## Data for this task
==========

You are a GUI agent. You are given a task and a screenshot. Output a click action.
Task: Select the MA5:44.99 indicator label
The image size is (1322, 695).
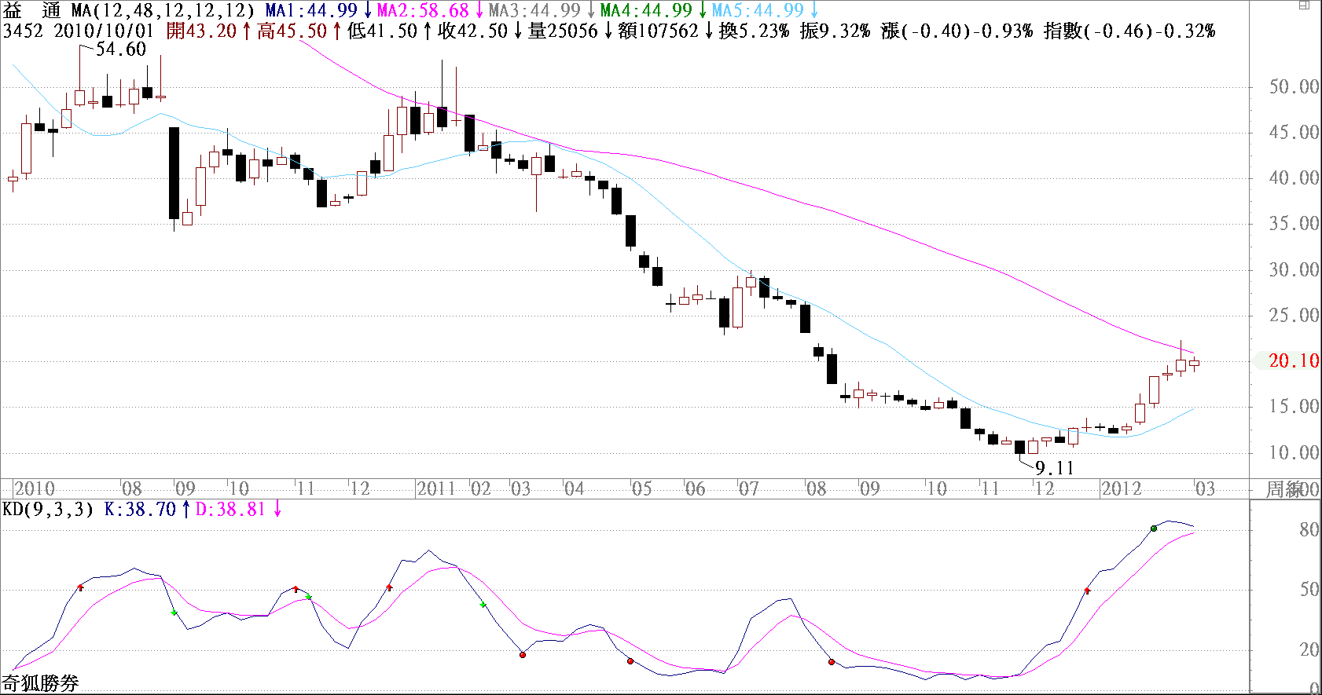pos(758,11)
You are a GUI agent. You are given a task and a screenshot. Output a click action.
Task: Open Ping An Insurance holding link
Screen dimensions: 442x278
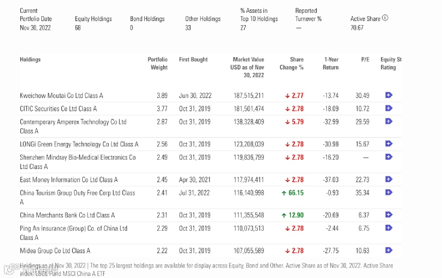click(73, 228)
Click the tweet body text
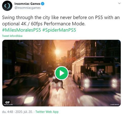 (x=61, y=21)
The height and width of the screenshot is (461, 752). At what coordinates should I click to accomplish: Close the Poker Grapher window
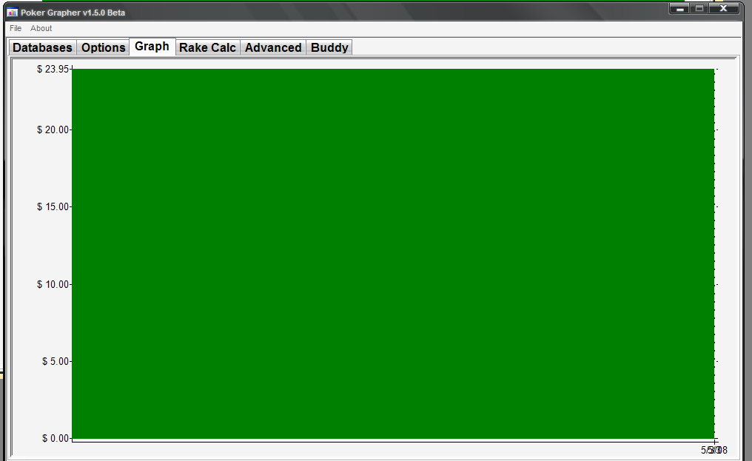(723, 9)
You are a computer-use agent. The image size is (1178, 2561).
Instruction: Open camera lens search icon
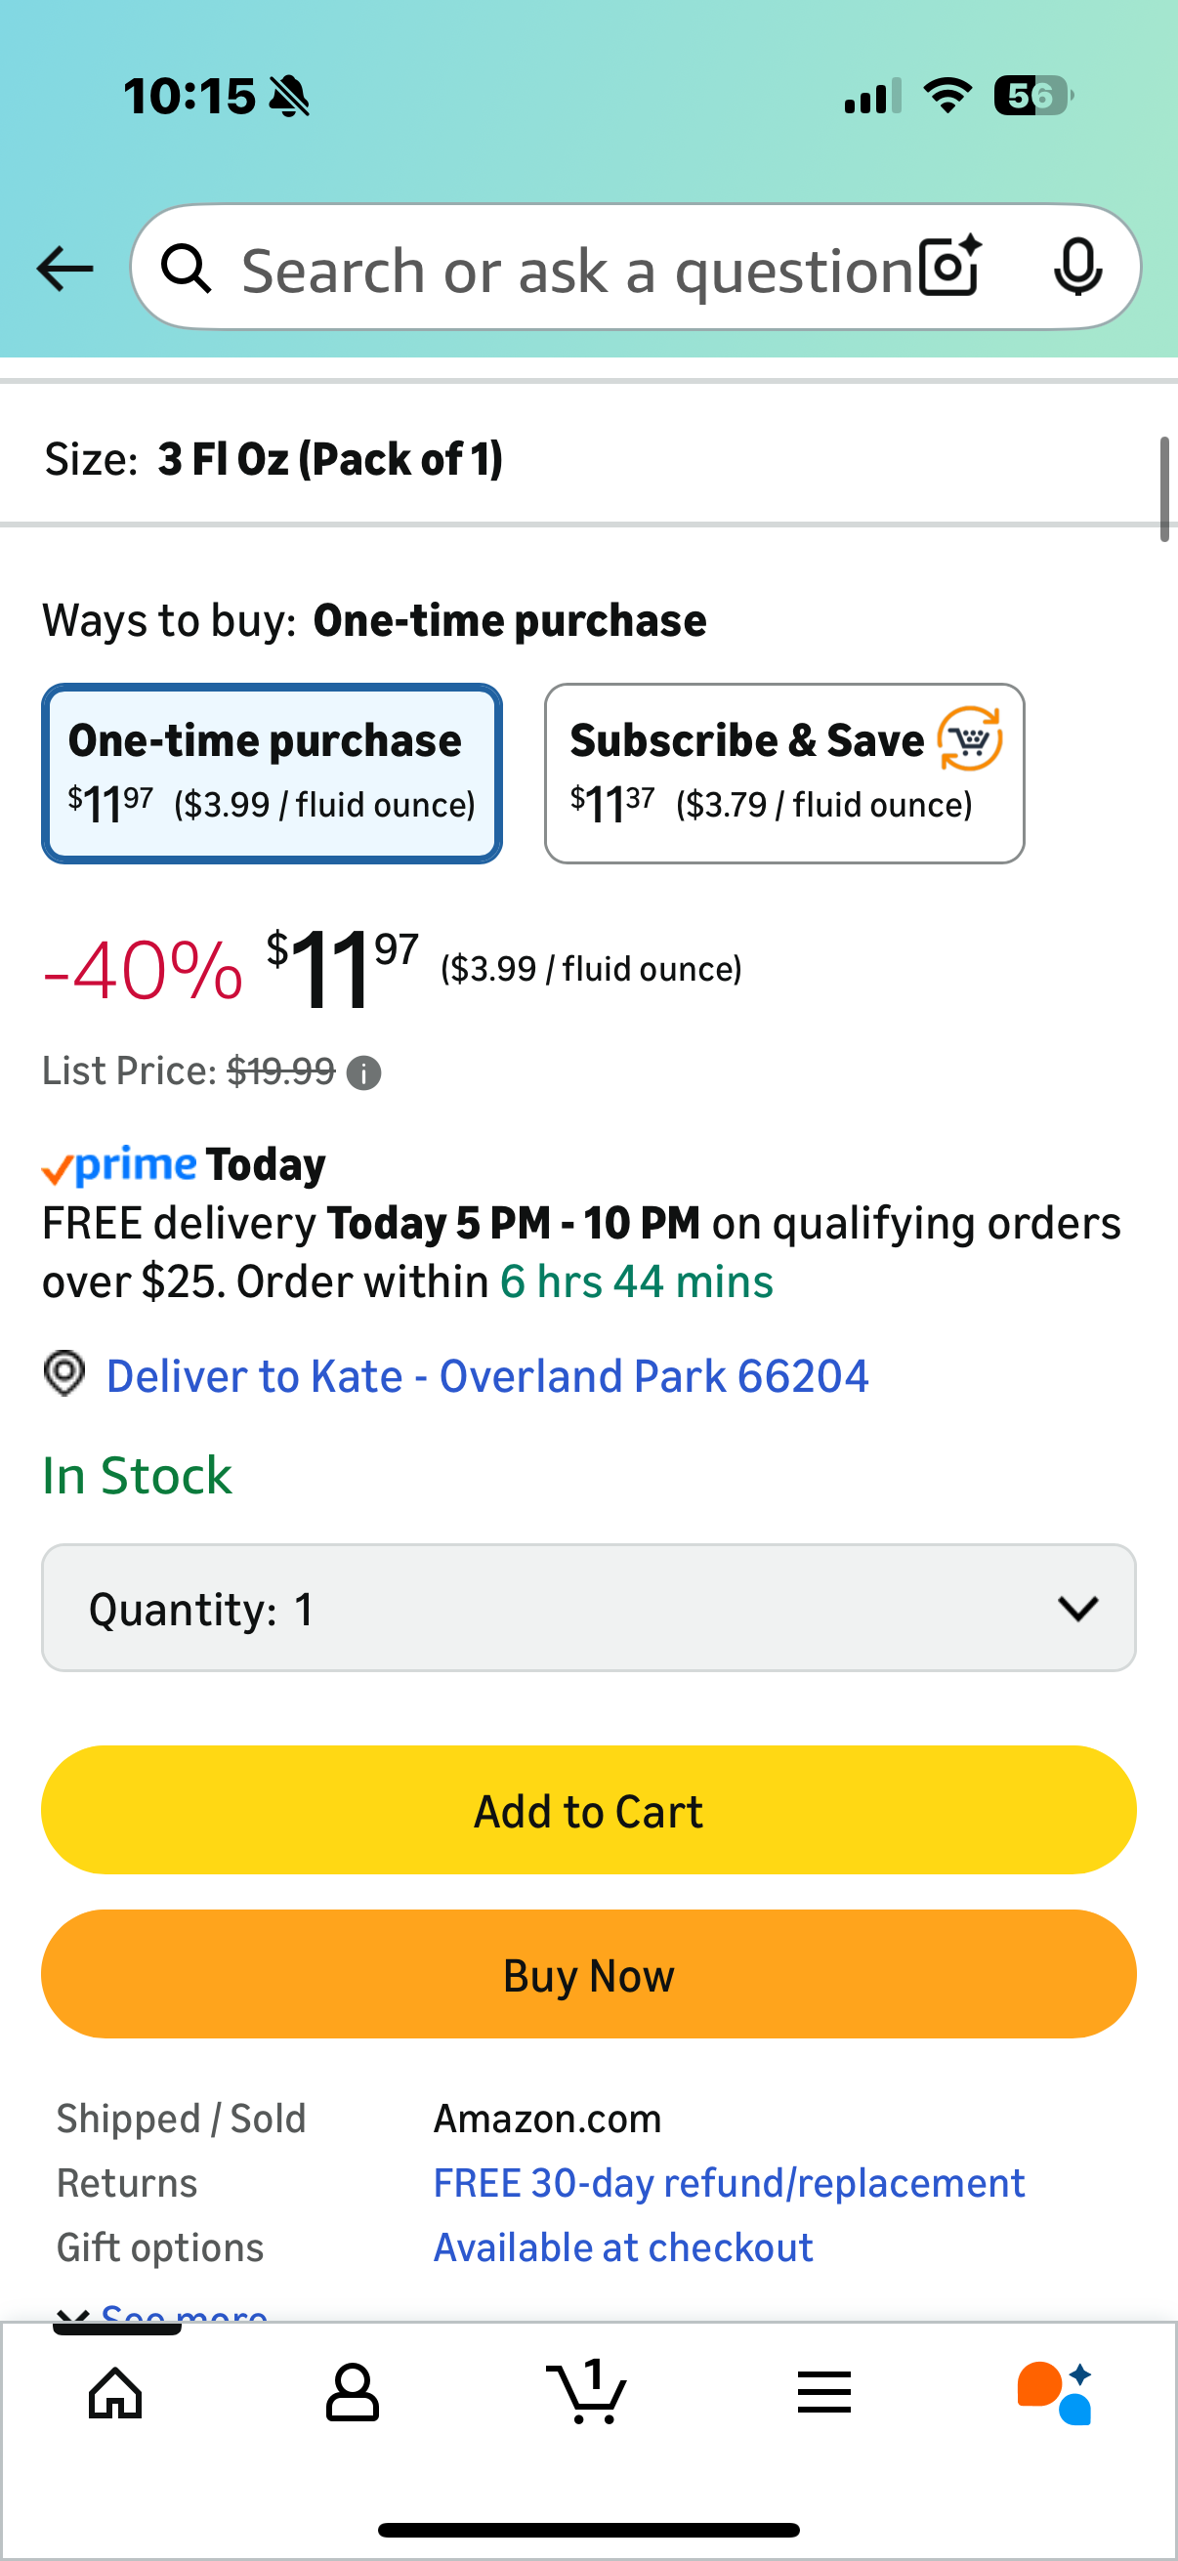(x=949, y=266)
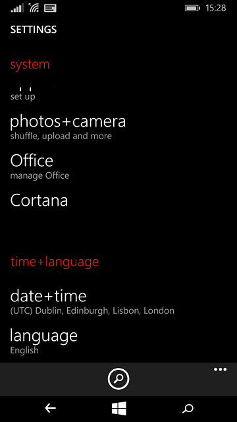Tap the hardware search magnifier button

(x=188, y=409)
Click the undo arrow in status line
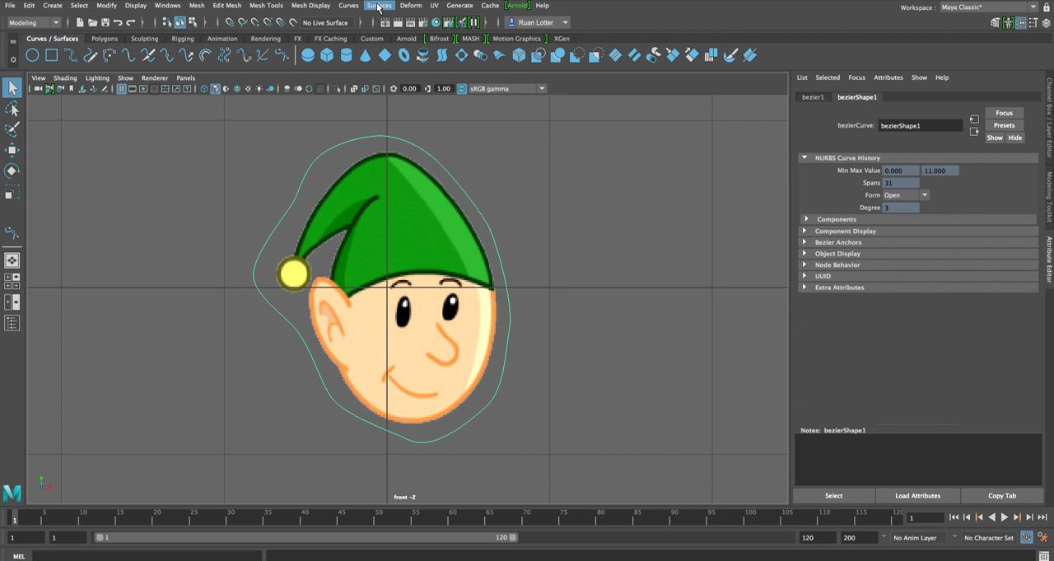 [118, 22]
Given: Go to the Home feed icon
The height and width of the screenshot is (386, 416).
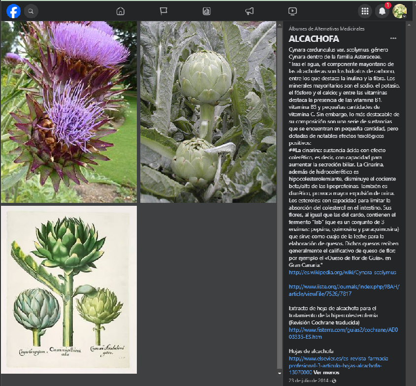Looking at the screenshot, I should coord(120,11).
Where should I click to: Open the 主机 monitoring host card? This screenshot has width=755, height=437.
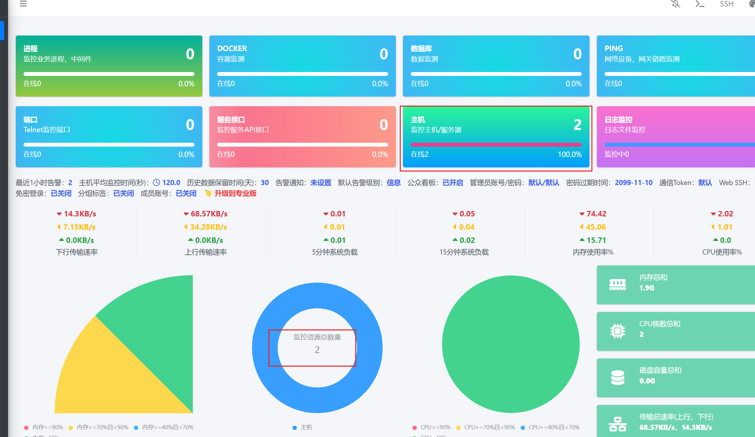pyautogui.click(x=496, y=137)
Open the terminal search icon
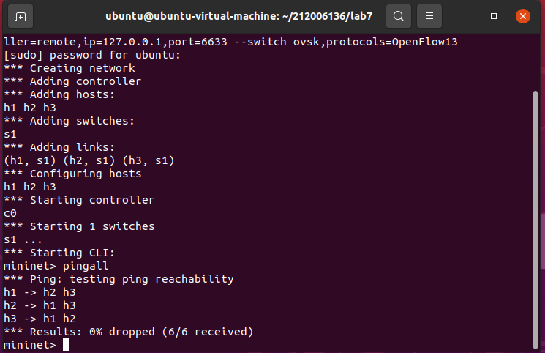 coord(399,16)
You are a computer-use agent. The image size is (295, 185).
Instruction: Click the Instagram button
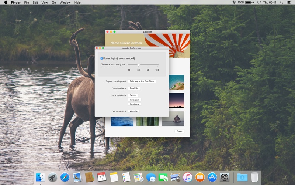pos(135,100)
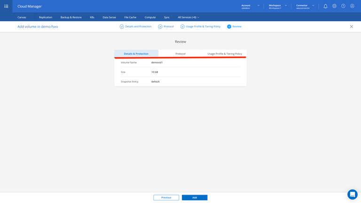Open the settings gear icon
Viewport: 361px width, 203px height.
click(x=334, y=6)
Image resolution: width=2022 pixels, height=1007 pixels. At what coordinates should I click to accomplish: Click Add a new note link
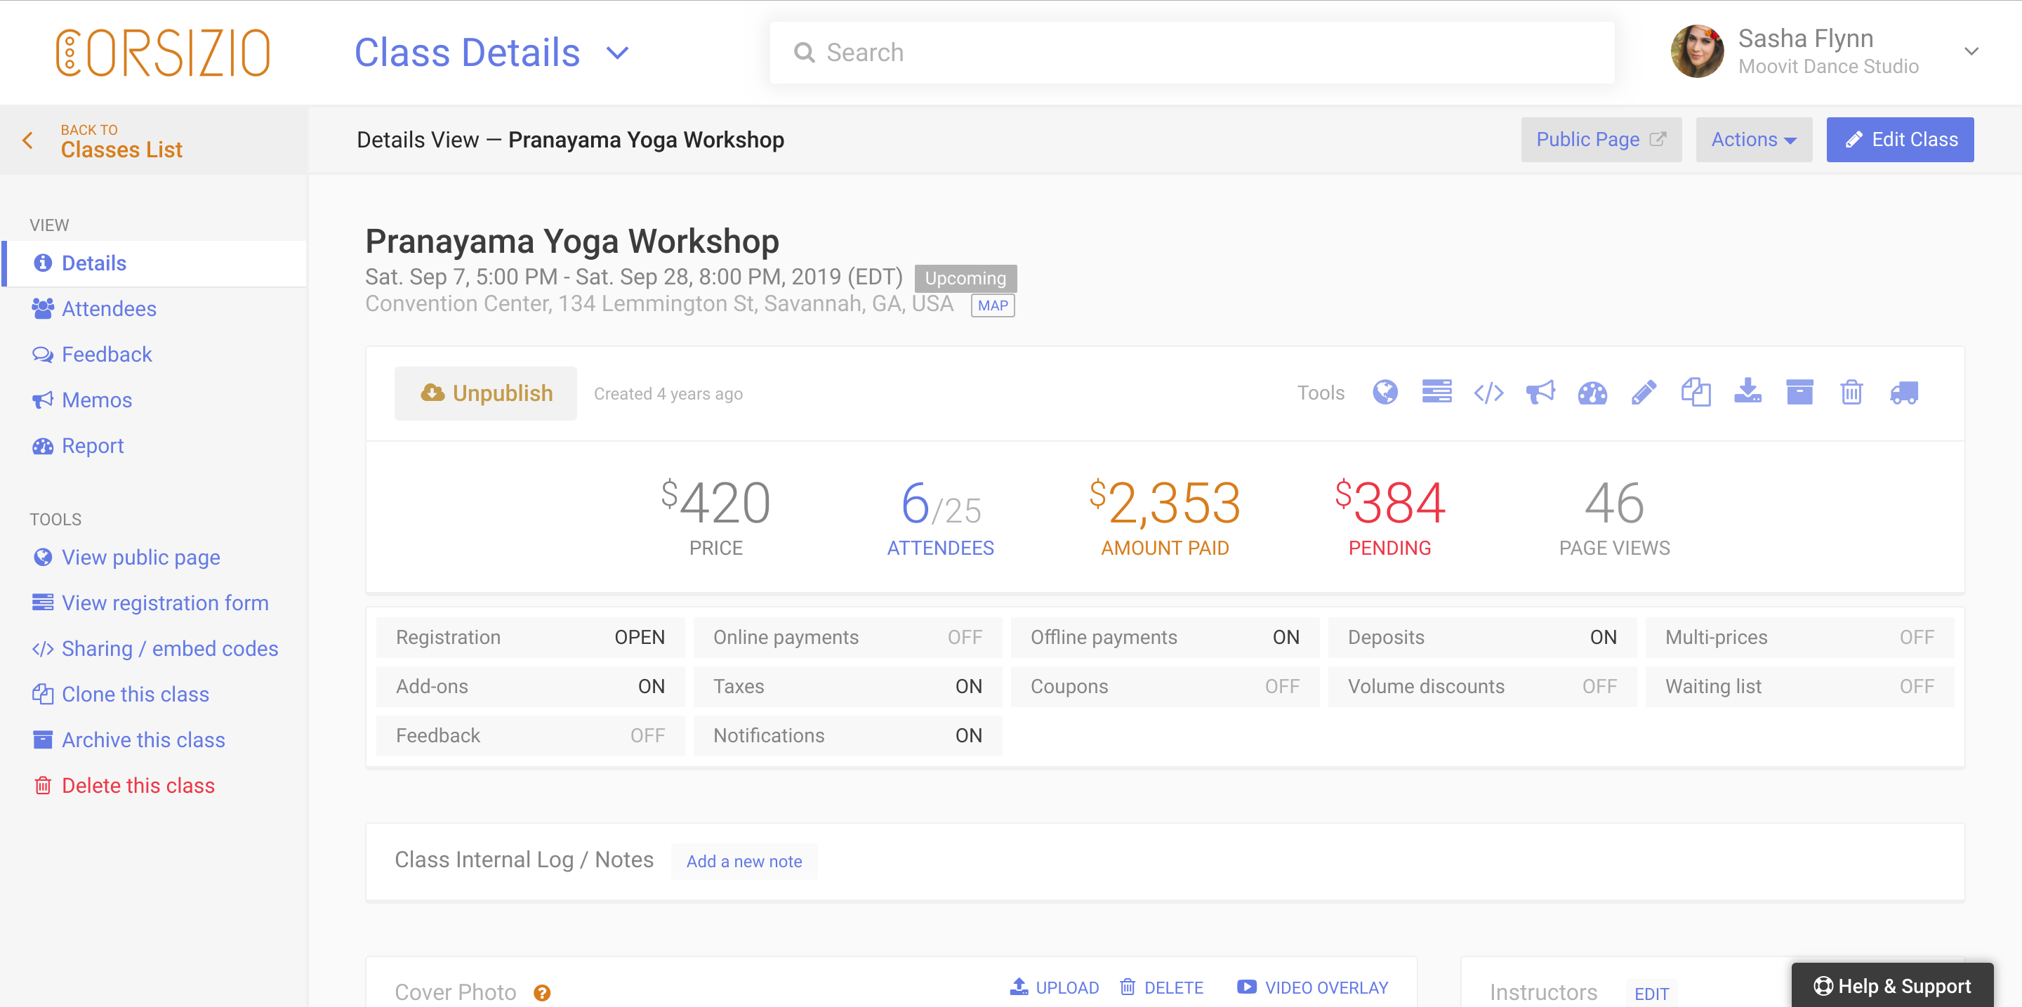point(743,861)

==========

## Goal of the exercise
Rewrite the stretch of the records from the line containing "Open the terminal search icon" through the end of the records, replacing "computer-use agent" with "GUI agent" and leaving everything else unchanged. Omit the pictures from your answer.

## Response to this task
Open the terminal search icon
 coord(399,16)
You are a GUI agent. The image size is (295, 185).
Instruction: Click the Instagram button
pos(135,100)
Open the settings gear icon
Viewport: 361px width, 203px height.
click(x=334, y=6)
Image resolution: width=2022 pixels, height=1007 pixels. At what coordinates should I click to accomplish: Click Add a new note link
point(743,861)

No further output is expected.